Reporting and communication in the aid world involves a lot of jargon. Terms like "capacity building" and "stakeholder engagement" will not evoke much to an outsider, but will be encountered multiple times in the day of an aid worker.
Given how specific these terms are to the aid world, and how frequently they occur in aid reports, I thought it would be a fun project to train an AI model that writes like aid reports. More satire than useful, but fun nonetheless.
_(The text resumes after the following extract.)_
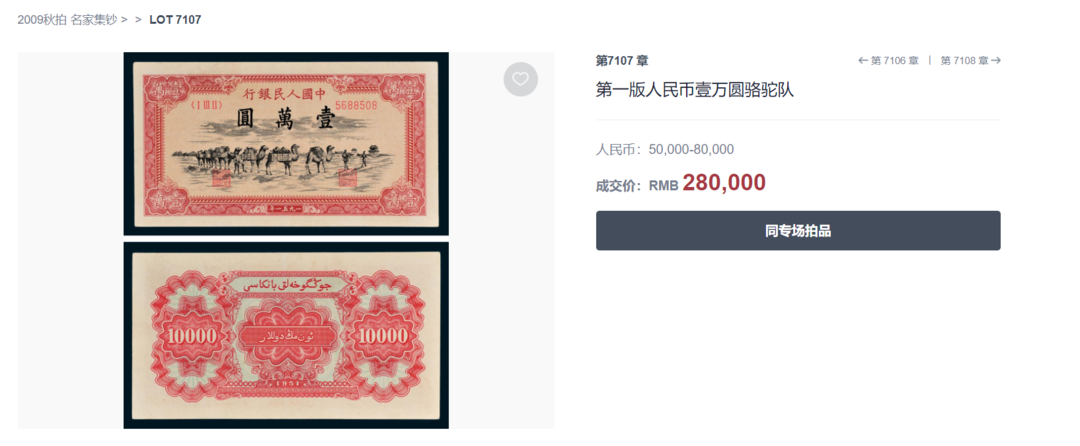
Task: Toggle the heart favorite icon on the image
Action: (x=521, y=79)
I'm most familiar with reporting to DFAT (the Australian Dept of Foreign Affairs and Trade), and since "Talk DFAT to me" sounds better than "Talk World Bank to me", I focused on DFAT reports for this project. But don't see any
Training the AI
So I embarked on a journey to train an existing language model (GPT-3) to write like DFAT reports. Roughly the process was as follow:
- Get the data: Download a range of reports from the https://dfat.gov.au/
- Clean the data: break reports into paragraphs, only keep paragraphs that are reasonably long.
- Produce training data with prompts (usually the first few words of each paragraph) and completion labels (the full paragraph)
- Train the model
- Put together a small website that gets user input (the first few words of a sentence) and communicates with the model to get text completions.
The result - promising but not always coherent
Try it out at talk-dfat-to-me.rapha.dev: you give your report a title (so the model gets some context), enter a few words, click "Expand", and it continues writing your sentence / paragraph in aid jargon!
While fun, the model isn't really useful, because 1. the model has no idea of factual accuracy (will make up stats as it pleases!) and 2. it's incoherent past the paragraph level, as it doesn't "remember" what it said a few paragraphs before.